Experiment with extending your season by adopting the techniques publicized by Eliot Coleman in several books, and others, such as print and online publications “Growing For Market” and “Mother Earth News,” for sustaining the harvest through the longest part of the winter. The print catalogue and web site of Johnny’s Selected Seeds (Johnnyseeds.com, click on Catalog Extras) is a go-to trove of information for cold season growers; these also supply many of the supplies needed.
The photograph of the rows of greens shows the exposure and spacing needed to accommodate the protective structures. Three rows, a space, another three rows, a space, etc. Each protective structure encloses a set of three rows. An open area with full-on sun exposure maximizes what there is of the dimmer winter sunlight. The protective structures are put in place over the plants later on in autumn, when temperatures drop and growth stops.

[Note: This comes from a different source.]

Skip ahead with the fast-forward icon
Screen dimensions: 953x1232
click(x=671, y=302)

As currently used, many home gardens are snugged into tight quarters, or even planted in separate areas around a lot or property, posing a challenge to incorporating a set-up such as shown in these photos. If possible, reorganize the growing space to accommodate season extending structures more efficiently.
Ambitious do-it-yourselfers may consider enclosing an entire plot, or parts of it, with temporary greenhouses. Mail order companies, such as FarmTek, offer components that are easily put up, taken down, or moved, and variable in lengths and widths, and are ideal for the amateur grower. Their convenience is offset, however, by higher cost.
Winter specific crops
The list of crops that can be grown-on during Island winters is lengthening all the time, as climate change and crop selection and breeding for cold tolerance continue to open up possibilities.

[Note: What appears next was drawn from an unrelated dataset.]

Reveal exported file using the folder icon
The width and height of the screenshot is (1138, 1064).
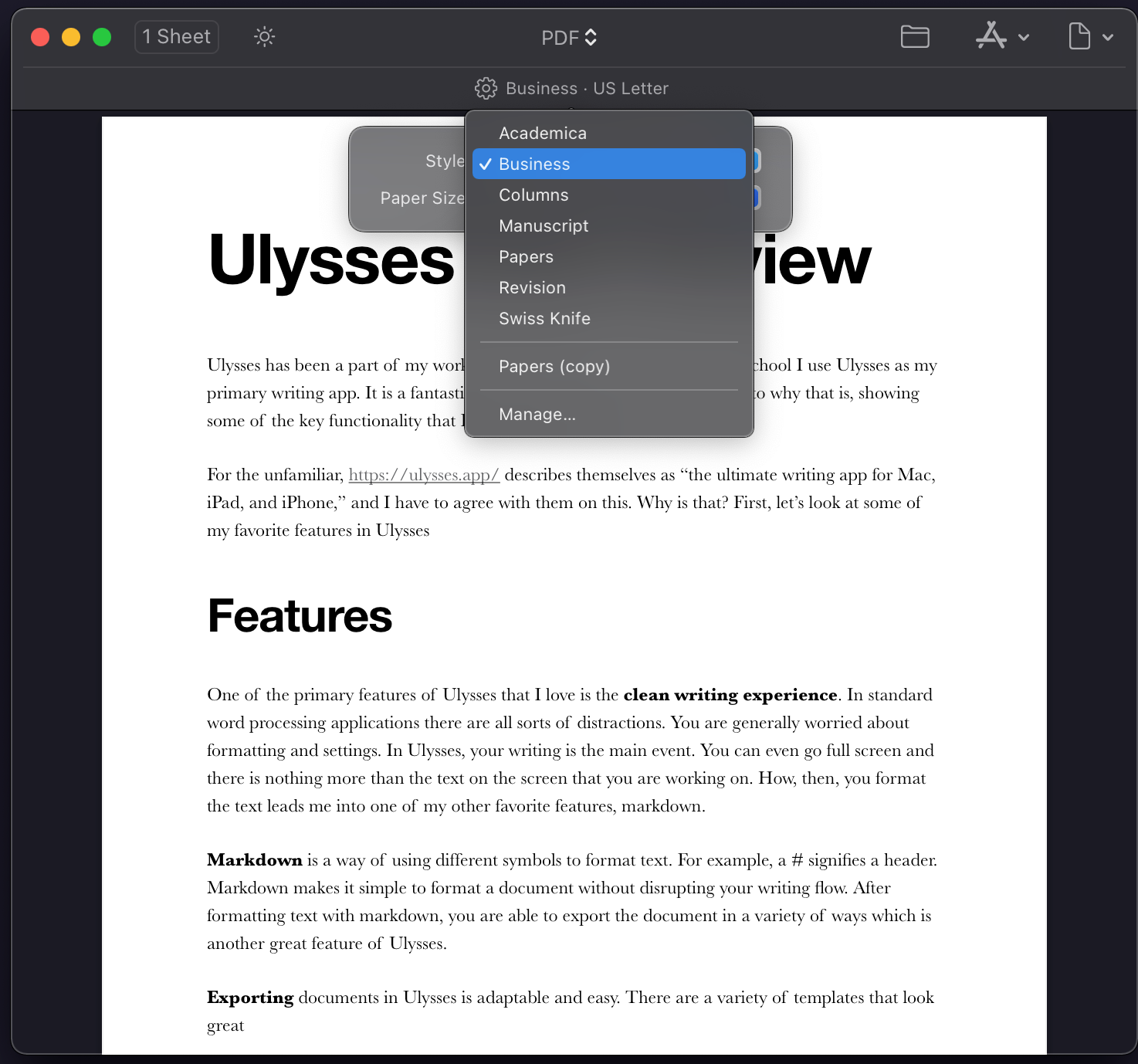tap(914, 36)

A list of cool-season crops, taken from “The Backyard Homestead” (Storey Publishing), includes the following: salad greens, such as arugula, Chinese cabbage, corn salad, endive, kohlrabi, lettuce, parsley, radicchio, and radishes; cooking greens, such as collards, kale, mustard greens, Asian greens such as tatsoi and pakchoi, and spinach; root vegetables, such as beets, carrots, parsnips, and turnips; and an assortment of others, such as broad beans, peas, leeks, broccoli, and Brussels sprouts.
Cold frames, Quick Hoops™ and row covers
Having started and planted the cool season crops you want, you must protect them from damage of ice and snow, and also be able to get access to them when the ground is otherwise frozen. The photos illustrate setting up a growing situation with low “caterpillar” tunnels, using bent electrical conduit. The Quick Hoops™ system is a bender; the rest of the supplies are purchased separately: material for hoops and poly covering.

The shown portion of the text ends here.